AITA for not wanting to celebrate Christmas with my dad?

I’ll keep this private (sorry for any mistakes, English is not my first language.)

I don’t really have the great relationship with my dad. My mom and him divorced when I was 6 years old, and honestly always preferred to be with my mom. They don’t have the best relationship but they still share my custody until I’m old enough.

Every year I spend Christmas with one and new year with the other one, and the next year the opposite. So this year I get to spend Christmas with my dad and new year with my mom.
We usually don’t do anything special with my dad, we just celebrate me, my older brother(22) and him or we go spend time with his mother (my grandma). That’s not the problem at all, I like spending time with my father’s mother.

This year he told us he’s been seeing someone let’s call her "Mary". She’s nice and I really don’t mind, though it bothered me because it was my birthday when he introduced her to me.
He wants to celebrate Christmas with her and her family at Mary’s parents apartment (Just saw them once). I do understand his desire of doing so, but they’re sometimes too much for an introverted person like me.
Also, he’s also planning a dinner with his brothers and etcetera.

And you might think it’s nothing, but here it goes.
Last Christmas I didn’t ask anything to him because I didn’t want him to give me anything. Instead, I asked him to buy something for my cats instead of actually buying something for me (because he’s always complaining about not having enough money).

This year is no different. I didn’t ask him anything for Christmas. And if you ask why I’m tired of it, it’s because he complains about money but keeps spending it on trips with *Mary*, and other activities like that. And obviously I do understand he wants to have a great time, but then this happened.

I have an account where my mom and my mom’s family been putting money on it for my studies. So last year, he told me that he didn’t have to help me with what I wanted to study because I had enough money on it (which was not entirely sure because it was not enough to cover all price). And of course he gives me food and a place and that. And we’re good financially. Not rich but we’re good.

Then, after I finished the course he told me to find a job and start working (Let’s make clear, I’m still a minor but I can work in my country with parent consent). Not only once, but he said it like 5 times.

This year I started studying another course.
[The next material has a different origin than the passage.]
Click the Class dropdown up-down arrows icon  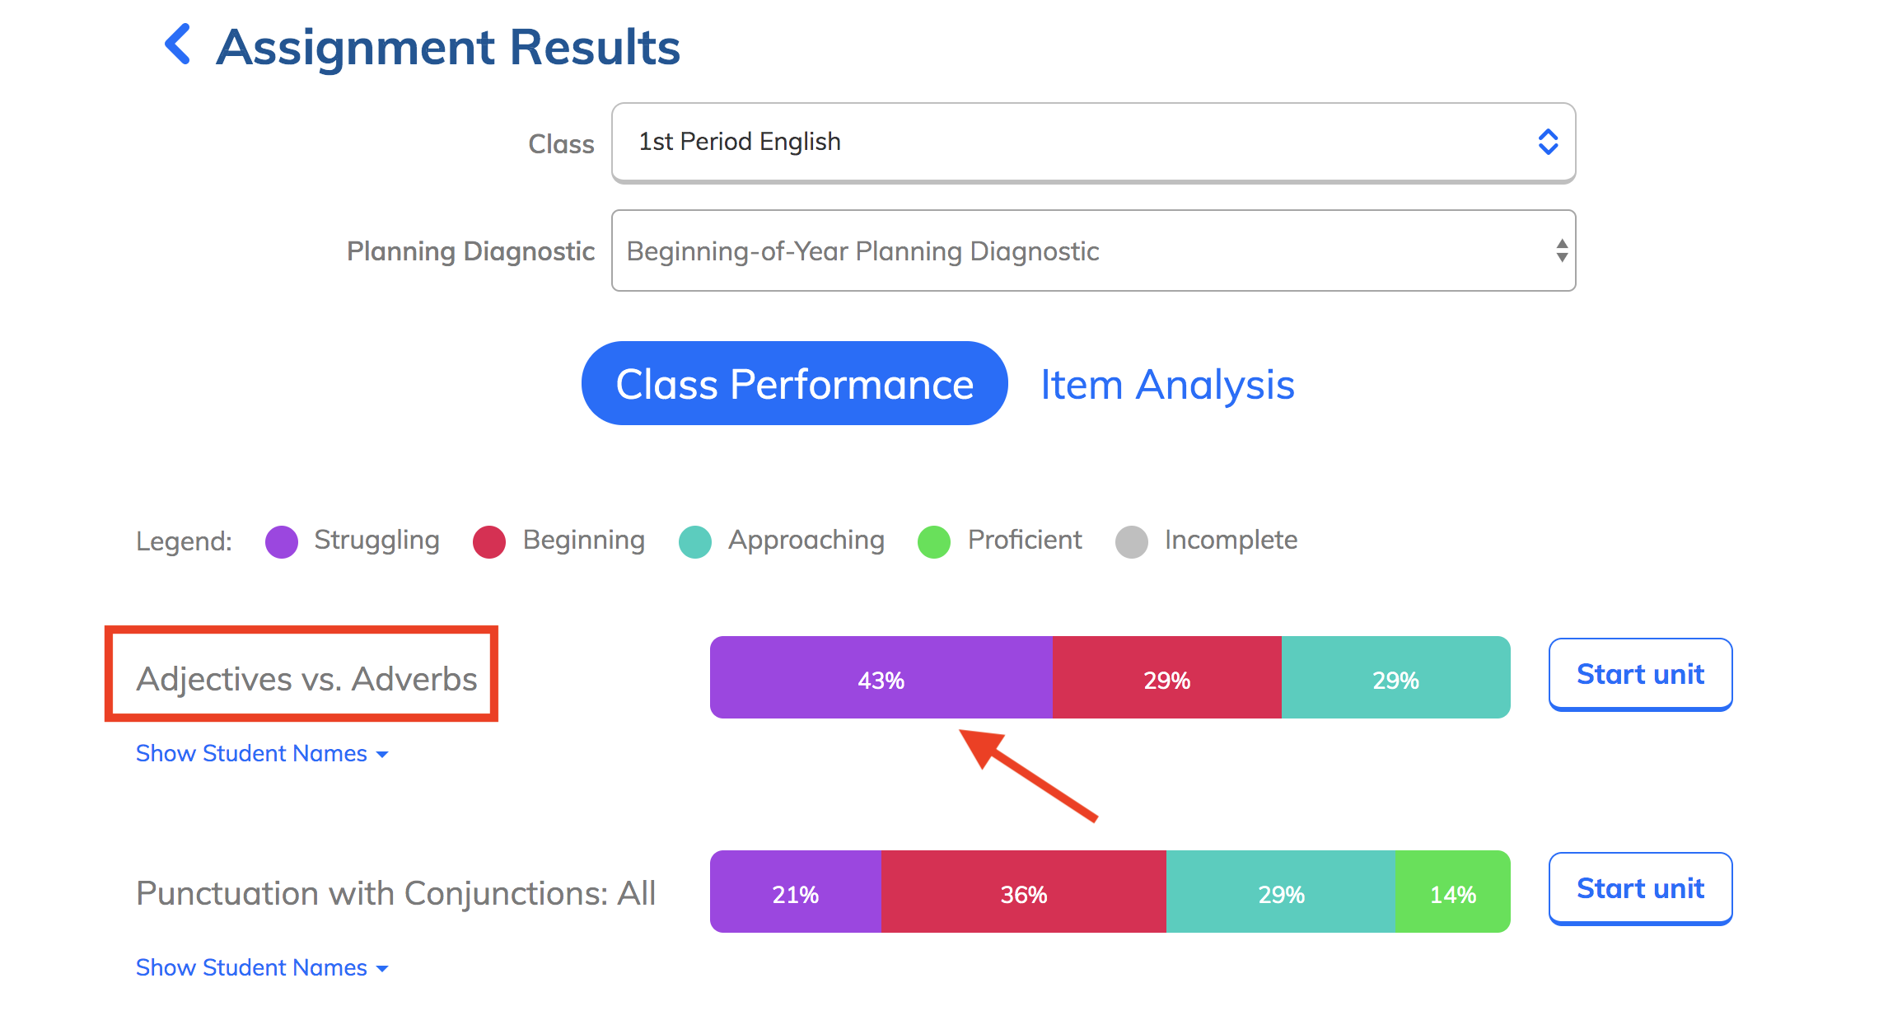(1548, 142)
Which he only gets interested when I started it *and* to boast about it with friends and his partner Mary.

Let’s make clear I didn’t had a great childhood, and I didn’t tell him yet I don’t want to be there because I know he’ll get mad.

So AITA?

8 thoughts on “AITA for not wanting to celebrate Christmas with my dad?”
  1. NTA. He’s showing a double standard. Anything for you is too much, but things for Mary are fine. He seems to only be interested in your life if it gives him news to share with others. I also wouldn’t want to hang around with him. Sometimes, your mental and emotional health is more important than making your parents happy.

  2. Unfortunately, I think the answer is NTA but you should go anyway, unless you’re ready to move out. Not going is going to be a big blow-up moment and I don’t think he’s going to take it well. Think of it as an unpleasant chore that you just have to get through, and count the days until you can tell him to go flip himself.

  3. NTA, don’t go. Not worth it make it clear to him why you’re not going, but only if you are ready for how he will react

  4. NTA for preference either way, asking not to maybe AH a little. It sounds like he has a lot of big plans and is (one would hope) having you there as well. It sucks that it’s not something you would really enjoy but dealing with that stuff is just part of growing up. As an introvert I understand and sometimes I have to grin and bear it for family but it’s for my family who I love. It does sound like your dad might be a little self centered, complaining about buying you presents is gross especially when he will splash the cash for his new lady. If you do request not to go you could spin it as a way for him to save money? Since this is clearly a big concern for him. He will probably make you the bad guy though, just for your info.

  5. NTA-
    You are an introvert, and your father is forcing you into a large, uncomfortable holiday centered on his new partner. Your emotional discomfort and your resentment over his financial behavior are valid reasons to want to skip the event.You are justified in prioritizing your own peace.